何時か何処かの誰かの為の駄文

遠い昔、僕がインターネットが匿名だった時代に駄文を綴るということを始めた時、それはボトルメッセージのようなものだった。いつどこでだれが読むのかわからない自己完結のメッセージを書き殴り、インターネットという広大な海に流す。

乏しい発想と拙い表現で書きなぐったそんな駄文をどこかの誰が拾い上げ、アクセスという痕跡を残す。カウンターが回るを23時からほくそ笑みながら、コメントが付けばそれがスパムであっても、攻撃であっても、どこかで世界と繋がっているという瞬間が訪れるのを心待ちにしていた。

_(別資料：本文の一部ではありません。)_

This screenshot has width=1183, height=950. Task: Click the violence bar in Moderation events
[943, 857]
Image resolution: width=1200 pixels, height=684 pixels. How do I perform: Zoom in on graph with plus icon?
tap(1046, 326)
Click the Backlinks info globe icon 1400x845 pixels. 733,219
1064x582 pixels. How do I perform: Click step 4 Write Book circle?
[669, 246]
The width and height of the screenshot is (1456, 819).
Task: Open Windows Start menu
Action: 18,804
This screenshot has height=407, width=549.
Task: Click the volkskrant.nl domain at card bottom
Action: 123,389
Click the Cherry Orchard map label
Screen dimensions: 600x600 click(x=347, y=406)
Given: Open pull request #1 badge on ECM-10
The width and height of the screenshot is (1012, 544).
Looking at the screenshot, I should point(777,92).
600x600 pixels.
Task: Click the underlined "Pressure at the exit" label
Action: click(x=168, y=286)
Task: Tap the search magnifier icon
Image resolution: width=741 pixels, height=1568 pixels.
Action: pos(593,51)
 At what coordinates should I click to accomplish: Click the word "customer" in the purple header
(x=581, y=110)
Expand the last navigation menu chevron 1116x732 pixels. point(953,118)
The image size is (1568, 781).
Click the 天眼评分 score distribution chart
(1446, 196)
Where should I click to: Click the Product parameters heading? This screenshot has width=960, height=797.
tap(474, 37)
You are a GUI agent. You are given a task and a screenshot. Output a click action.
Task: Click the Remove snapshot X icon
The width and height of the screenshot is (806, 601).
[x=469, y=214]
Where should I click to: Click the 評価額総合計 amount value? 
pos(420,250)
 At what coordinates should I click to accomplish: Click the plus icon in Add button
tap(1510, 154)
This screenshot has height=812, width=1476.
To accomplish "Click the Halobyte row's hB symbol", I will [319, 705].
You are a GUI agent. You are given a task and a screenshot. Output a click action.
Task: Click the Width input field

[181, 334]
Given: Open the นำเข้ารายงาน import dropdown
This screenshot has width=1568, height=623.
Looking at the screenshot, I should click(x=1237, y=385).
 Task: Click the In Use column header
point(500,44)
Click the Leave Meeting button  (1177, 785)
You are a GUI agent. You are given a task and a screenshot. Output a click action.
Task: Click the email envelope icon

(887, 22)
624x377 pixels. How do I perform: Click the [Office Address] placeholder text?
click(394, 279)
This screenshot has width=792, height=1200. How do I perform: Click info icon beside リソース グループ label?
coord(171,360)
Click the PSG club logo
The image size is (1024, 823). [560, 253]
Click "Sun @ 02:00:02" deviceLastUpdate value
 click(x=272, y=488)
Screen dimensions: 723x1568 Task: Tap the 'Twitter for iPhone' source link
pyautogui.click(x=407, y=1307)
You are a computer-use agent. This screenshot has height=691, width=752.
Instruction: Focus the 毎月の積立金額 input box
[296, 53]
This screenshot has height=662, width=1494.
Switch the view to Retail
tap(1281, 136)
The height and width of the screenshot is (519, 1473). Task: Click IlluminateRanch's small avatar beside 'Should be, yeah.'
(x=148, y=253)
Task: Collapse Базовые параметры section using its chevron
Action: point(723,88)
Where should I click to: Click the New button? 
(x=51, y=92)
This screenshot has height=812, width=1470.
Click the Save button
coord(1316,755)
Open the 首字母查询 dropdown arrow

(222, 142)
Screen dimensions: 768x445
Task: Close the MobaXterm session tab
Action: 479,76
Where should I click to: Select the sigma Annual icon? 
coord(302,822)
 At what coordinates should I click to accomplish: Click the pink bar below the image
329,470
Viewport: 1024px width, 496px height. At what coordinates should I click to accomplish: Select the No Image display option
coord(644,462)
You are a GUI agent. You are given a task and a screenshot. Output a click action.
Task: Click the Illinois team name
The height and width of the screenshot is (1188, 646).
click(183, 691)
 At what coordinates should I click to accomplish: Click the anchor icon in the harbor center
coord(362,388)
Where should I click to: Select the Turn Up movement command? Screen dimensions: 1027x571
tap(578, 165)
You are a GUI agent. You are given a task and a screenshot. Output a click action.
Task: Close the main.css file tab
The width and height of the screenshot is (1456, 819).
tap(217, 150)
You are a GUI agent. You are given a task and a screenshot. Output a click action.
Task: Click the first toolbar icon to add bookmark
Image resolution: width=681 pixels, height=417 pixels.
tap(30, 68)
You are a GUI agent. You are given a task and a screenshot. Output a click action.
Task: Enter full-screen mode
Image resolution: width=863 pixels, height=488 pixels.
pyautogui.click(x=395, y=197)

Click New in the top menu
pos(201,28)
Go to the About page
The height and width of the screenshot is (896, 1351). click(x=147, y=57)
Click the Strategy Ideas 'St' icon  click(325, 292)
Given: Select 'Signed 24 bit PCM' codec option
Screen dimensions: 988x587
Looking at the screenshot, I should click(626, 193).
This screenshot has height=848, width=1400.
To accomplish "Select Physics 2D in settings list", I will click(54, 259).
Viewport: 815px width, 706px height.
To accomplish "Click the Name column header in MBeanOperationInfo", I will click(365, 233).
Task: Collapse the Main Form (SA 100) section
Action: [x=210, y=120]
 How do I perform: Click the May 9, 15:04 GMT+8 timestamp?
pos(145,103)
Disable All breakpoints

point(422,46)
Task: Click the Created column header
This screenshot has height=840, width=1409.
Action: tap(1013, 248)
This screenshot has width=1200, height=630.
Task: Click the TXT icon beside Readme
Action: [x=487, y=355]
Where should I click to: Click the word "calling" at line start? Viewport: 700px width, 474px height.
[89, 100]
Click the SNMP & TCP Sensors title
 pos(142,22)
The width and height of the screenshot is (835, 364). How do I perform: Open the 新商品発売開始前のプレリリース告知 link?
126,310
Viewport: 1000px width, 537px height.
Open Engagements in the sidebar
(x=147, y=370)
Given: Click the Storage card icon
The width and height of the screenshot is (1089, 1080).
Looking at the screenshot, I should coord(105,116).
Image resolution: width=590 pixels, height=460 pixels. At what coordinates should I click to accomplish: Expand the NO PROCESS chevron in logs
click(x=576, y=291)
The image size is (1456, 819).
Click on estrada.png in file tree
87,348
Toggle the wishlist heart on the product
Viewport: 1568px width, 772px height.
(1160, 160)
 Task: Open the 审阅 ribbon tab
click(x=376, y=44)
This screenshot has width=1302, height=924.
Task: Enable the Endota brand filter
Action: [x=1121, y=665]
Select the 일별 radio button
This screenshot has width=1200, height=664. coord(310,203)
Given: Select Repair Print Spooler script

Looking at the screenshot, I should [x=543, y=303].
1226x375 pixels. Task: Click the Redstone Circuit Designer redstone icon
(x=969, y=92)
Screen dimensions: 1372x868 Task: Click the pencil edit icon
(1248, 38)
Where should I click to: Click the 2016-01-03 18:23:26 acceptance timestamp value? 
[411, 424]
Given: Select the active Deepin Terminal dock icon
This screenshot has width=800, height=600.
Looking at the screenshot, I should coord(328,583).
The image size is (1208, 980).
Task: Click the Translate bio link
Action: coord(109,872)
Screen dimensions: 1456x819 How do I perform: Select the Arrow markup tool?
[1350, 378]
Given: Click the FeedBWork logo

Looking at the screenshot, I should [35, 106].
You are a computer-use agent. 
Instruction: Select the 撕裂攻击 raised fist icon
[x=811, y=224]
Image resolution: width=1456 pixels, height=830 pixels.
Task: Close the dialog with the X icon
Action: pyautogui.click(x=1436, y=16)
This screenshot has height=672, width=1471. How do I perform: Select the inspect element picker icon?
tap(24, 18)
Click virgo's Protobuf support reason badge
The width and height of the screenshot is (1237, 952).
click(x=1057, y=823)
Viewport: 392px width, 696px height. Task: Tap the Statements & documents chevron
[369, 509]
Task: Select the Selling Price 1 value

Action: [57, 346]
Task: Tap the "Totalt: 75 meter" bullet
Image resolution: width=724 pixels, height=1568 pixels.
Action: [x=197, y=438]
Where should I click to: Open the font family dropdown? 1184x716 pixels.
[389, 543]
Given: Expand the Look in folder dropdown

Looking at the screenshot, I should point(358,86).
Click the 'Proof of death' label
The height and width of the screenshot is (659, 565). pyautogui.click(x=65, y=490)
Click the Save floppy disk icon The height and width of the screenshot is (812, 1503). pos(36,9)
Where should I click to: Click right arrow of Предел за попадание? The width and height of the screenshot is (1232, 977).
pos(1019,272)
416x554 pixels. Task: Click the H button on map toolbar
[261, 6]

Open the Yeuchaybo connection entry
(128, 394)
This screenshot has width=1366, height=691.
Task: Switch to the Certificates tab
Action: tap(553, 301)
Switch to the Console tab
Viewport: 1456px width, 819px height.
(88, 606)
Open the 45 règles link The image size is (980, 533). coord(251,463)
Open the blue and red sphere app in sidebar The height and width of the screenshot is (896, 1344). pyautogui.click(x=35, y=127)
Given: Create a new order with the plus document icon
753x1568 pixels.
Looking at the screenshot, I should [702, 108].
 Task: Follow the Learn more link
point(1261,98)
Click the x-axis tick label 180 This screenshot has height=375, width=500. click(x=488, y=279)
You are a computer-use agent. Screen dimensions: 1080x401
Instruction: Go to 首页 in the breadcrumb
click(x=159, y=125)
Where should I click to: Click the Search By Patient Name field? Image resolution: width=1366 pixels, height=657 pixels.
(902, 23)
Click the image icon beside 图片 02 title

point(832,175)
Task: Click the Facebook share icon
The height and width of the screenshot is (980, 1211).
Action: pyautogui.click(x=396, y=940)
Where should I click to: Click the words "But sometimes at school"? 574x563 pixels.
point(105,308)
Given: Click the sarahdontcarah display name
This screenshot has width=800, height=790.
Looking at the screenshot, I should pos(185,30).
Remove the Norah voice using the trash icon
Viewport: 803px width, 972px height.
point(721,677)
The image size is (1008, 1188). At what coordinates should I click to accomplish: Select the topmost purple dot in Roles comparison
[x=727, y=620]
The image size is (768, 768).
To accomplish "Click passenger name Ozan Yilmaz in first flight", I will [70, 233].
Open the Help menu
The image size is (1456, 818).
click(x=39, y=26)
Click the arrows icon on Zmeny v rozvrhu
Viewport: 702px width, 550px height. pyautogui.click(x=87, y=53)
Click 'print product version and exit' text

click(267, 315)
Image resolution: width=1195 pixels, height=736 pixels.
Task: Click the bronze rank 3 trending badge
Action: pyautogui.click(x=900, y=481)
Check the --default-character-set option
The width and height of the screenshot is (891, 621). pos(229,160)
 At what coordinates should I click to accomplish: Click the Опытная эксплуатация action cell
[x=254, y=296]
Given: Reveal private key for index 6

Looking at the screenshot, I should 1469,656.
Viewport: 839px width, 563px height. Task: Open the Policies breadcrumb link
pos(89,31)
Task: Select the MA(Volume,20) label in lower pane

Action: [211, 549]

どこかの誰かのお役に立てれば幸いです。よく訪問していたサイトには、そう書かれていた。書いている本人には、おそらく今の僕と同じような心境だったのではないかと推測する。

無限に存在するはずのサイバースペースにもかかわらず、そこを駄文で汚す後ろめたさ、誰も読んでいないことを前提としつつも、どうでもいい前置きをする気恥ずかしさ。現代の華やかなヴァーチャルな社交界を横目で眺めることしかできない劣等感、ノーティフィケーションが鳴り止まないくらいのLikeを一身に浴びるあいつらへの羨望、増大するだけの承認されない欲求。

それでも、自分の中の何かを表現するという行為は、自分以外の誰にとって意味がない記録だとしても、今の自分の中にある感情と思考を可読できる状態にするというだけでも、実行する価値がある事なのだと、妄想し、晴れて日記を綴る決意と致します。